## Exercise description
Extract all the lines of the material below and reproduce each one verbatim, keeping their original order.

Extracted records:
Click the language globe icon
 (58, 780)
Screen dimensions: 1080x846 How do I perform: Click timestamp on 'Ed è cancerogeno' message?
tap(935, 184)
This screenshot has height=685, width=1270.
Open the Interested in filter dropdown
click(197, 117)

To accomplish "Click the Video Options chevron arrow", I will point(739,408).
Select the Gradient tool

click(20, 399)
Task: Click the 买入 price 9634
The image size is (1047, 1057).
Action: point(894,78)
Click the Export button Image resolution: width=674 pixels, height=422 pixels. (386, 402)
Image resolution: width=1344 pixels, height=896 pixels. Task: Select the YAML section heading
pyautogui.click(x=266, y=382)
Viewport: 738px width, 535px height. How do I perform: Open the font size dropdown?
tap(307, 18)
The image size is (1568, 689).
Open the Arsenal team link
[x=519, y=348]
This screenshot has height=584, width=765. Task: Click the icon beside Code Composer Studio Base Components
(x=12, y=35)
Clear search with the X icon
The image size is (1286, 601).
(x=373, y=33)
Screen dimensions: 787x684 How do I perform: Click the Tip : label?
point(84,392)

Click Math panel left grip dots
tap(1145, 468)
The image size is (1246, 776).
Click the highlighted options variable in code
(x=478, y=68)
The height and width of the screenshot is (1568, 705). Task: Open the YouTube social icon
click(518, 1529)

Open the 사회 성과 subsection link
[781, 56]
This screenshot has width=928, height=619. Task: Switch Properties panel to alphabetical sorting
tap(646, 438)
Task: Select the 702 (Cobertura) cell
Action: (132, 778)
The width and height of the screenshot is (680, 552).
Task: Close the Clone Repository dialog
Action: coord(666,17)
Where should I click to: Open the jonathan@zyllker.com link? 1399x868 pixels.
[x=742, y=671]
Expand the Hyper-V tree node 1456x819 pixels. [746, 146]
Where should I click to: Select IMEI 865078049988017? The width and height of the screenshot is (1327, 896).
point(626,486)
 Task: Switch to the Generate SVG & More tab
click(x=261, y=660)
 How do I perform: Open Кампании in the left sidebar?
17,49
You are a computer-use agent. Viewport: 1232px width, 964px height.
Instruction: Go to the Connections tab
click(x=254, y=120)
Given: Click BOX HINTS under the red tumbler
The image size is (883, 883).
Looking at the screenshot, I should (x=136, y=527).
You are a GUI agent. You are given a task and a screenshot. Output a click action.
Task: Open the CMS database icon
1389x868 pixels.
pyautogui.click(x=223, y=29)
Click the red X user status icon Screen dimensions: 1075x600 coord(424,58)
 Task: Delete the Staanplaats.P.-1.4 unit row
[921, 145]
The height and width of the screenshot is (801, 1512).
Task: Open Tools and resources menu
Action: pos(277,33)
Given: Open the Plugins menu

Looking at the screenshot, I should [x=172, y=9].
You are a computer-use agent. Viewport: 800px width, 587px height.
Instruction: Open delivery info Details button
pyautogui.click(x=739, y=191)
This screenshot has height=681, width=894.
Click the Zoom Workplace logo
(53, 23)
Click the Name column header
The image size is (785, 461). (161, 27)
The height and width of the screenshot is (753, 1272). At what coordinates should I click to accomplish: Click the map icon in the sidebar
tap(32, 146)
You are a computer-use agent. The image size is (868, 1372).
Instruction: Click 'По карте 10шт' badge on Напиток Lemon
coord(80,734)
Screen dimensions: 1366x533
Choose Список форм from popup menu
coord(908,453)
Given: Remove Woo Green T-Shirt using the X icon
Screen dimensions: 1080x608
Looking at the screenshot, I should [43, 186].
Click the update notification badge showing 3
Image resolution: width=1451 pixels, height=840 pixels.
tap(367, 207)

## Result of the task
Click the language globe icon
 (58, 780)
Screen dimensions: 1080x846 How do I perform: Click timestamp on 'Ed è cancerogeno' message?
tap(935, 184)
This screenshot has height=685, width=1270.
Open the Interested in filter dropdown
click(197, 117)

To accomplish "Click the Video Options chevron arrow", I will point(739,408).
Select the Gradient tool

click(20, 399)
Task: Click the 买入 price 9634
The image size is (1047, 1057).
Action: point(894,78)
Click the Export button Image resolution: width=674 pixels, height=422 pixels. (386, 402)
Image resolution: width=1344 pixels, height=896 pixels. Task: Select the YAML section heading
pyautogui.click(x=266, y=382)
Viewport: 738px width, 535px height. How do I perform: Open the font size dropdown?
tap(307, 18)
The image size is (1568, 689).
Open the Arsenal team link
[x=519, y=348]
This screenshot has height=584, width=765. Task: Click the icon beside Code Composer Studio Base Components
(x=12, y=35)
Clear search with the X icon
The image size is (1286, 601).
(x=373, y=33)
Screen dimensions: 787x684 How do I perform: Click the Tip : label?
point(84,392)

Click Math panel left grip dots
tap(1145, 468)
The image size is (1246, 776).
Click the highlighted options variable in code
(x=478, y=68)
The height and width of the screenshot is (1568, 705). Task: Open the YouTube social icon
click(518, 1529)

Open the 사회 성과 subsection link
[781, 56]
This screenshot has width=928, height=619. Task: Switch Properties panel to alphabetical sorting
tap(646, 438)
Task: Select the 702 (Cobertura) cell
Action: (132, 778)
The width and height of the screenshot is (680, 552).
Task: Close the Clone Repository dialog
Action: coord(666,17)
Where should I click to: Open the jonathan@zyllker.com link? 1399x868 pixels.
[x=742, y=671]
Expand the Hyper-V tree node 1456x819 pixels. [746, 146]
Where should I click to: Select IMEI 865078049988017? The width and height of the screenshot is (1327, 896).
point(626,486)
 Task: Switch to the Generate SVG & More tab
click(x=261, y=660)
 How do I perform: Open Кампании in the left sidebar?
17,49
You are a computer-use agent. Viewport: 1232px width, 964px height.
Instruction: Go to the Connections tab
click(x=254, y=120)
Given: Click BOX HINTS under the red tumbler
The image size is (883, 883).
Looking at the screenshot, I should (x=136, y=527).
You are a GUI agent. You are given a task and a screenshot. Output a click action.
Task: Open the CMS database icon
1389x868 pixels.
pyautogui.click(x=223, y=29)
Click the red X user status icon Screen dimensions: 1075x600 coord(424,58)
 Task: Delete the Staanplaats.P.-1.4 unit row
[921, 145]
The height and width of the screenshot is (801, 1512).
Task: Open Tools and resources menu
Action: pos(277,33)
Given: Open the Plugins menu

Looking at the screenshot, I should [x=172, y=9].
You are a computer-use agent. Viewport: 800px width, 587px height.
Instruction: Open delivery info Details button
pyautogui.click(x=739, y=191)
This screenshot has height=681, width=894.
Click the Zoom Workplace logo
(53, 23)
Click the Name column header
The image size is (785, 461). (161, 27)
The height and width of the screenshot is (753, 1272). At what coordinates should I click to accomplish: Click the map icon in the sidebar
tap(32, 146)
You are a computer-use agent. The image size is (868, 1372).
Instruction: Click 'По карте 10шт' badge on Напиток Lemon
coord(80,734)
Screen dimensions: 1366x533
Choose Список форм from popup menu
coord(908,453)
Given: Remove Woo Green T-Shirt using the X icon
Screen dimensions: 1080x608
Looking at the screenshot, I should [43, 186].
Click the update notification badge showing 3
Image resolution: width=1451 pixels, height=840 pixels.
tap(367, 207)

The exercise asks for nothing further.